A continuación, Wheelan introduce el muestreo y la inferencia estadística. Una muestra pequeña pero representativa puede decir más que una muestra enorme y sesgada. La significación estadística ayuda a valorar si un resultado puede deberse al azar, pero no indica automáticamente que sea importante, útil o causal. Por ejemplo, un medicamento puede reducir el dolor de forma estadísticamente significativa, pero tan poco que la mejora no resulte relevante para el paciente.
Tercera parte: Regresión, causalidad y evaluación
Los últimos capítulos presentan la regresión como una herramienta para estudiar la relación entre varias variables. Permite estimar cómo cambia un resultado cuando cambia un factor, tratando de mantener constantes otros elementos relevantes. Esto lo hemos visto con la regresión lineal múltiple
Sin embargo, la regresión no elimina los problemas de interpretación. Una variable importante puede quedar fuera del modelo, la causalidad puede operar en sentido contrario y una relación válida en un contexto puede desaparecer en otro. Si probamos suficientes variables, también podemos encontrar asociaciones aparentemente significativas por puro azar.
El libro termina abordando la evaluación de programas y políticas. Para saber si una intervención ha producido un efecto necesitamos comparar lo ocurrido con lo que habría sucedido sin ella. Experimentos aleatorizados, experimentos naturales y grupos de control intentan aproximarse a ese escenario contrafactual. Por ejemplo, si el empleo aumenta entre quienes realizaron un curso de formación, debemos compararlos con personas similares que no lo hicieron para saber si la mejora se debe realmente al programa.
Conclusión
Naked Statistics ofrece una introducción accesible a las principales ideas de la estadística. Su mayor virtud consiste en explicar para qué sirven las herramientas antes de mostrar cómo se calculan.
El libro presenta la estadística como una forma de convertir datos en argumentos sobre la realidad. Por eso, analizar bien no depende únicamente de aplicar una técnica, sino de escoger buenos indicadores, utilizar datos adecuados y formular preguntas claras.
Su mensaje central es que las estadísticas no sustituyen al juicio.

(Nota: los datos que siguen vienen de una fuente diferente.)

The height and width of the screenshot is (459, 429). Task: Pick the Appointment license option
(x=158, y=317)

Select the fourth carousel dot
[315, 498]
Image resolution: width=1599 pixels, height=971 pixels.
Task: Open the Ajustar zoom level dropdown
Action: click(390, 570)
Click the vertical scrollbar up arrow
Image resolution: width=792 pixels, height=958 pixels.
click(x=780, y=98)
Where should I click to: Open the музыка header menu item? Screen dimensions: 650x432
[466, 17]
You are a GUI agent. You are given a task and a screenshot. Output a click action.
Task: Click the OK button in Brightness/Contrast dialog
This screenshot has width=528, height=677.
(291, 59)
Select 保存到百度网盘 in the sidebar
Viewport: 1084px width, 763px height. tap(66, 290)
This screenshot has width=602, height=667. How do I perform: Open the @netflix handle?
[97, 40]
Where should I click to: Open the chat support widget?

Pueden ayudarnos a comprender el mundo, pero también pueden reforzar conclusiones equivocadas cuando parten de muestras sesgadas, métricas mal elegidas o supuestos poco realistas.
Opinión: ¿qué me ha parecido el libro?
Naked Statistics destaca por presentar la estadística como una disciplina cercana y útil, pero también como una herramienta que exige cautela. Wheelan muestra que muchos errores no nacen de cálculos incorrectos, sino de muestras sesgadas, métricas mal escogidas, correlaciones mal interpretadas o resultados estadísticamente significativos a los que se atribuye una importancia que no tienen.
Para muchos lectores de este blog, interesados en las distintas formas de abordar la predicción mediante métodos estadísticos, estimaciones probabilísticas y con una perspectiva bayesiana, esta es probablemente su enseñanza más valiosa. Las herramientas con las que trabajamos y los resultados que producen pueden inducir a pequeños errores que, si no se detectan y corrigen, terminan acumulándose hasta desembocar en predicciones muy equivocadas y, en ocasiones, bochornosas.
En este sentido, el libro funciona como un buen aviso para navegantes. No enseña por sí solo a construir modelos predictivos, pero sí recuerda algo imprescindible antes de utilizarlos: cuanto más sofisticada parece una predicción, más importante es revisar los datos, los supuestos y las decisiones que la sostienen.
¿Y ahora qué?
En futuros posts profundizaremos en algunas de las ideas más interesantes del libro: cómo escoger el indicador adecuado para describir una realidad, qué nos enseña el problema de Monty Hall sobre la actualización bayesiana, por qué el teorema central del límite no elimina la necesidad de disponer de una buena muestra y qué distancia puede existir entre la significación estadística y la relevancia práctica.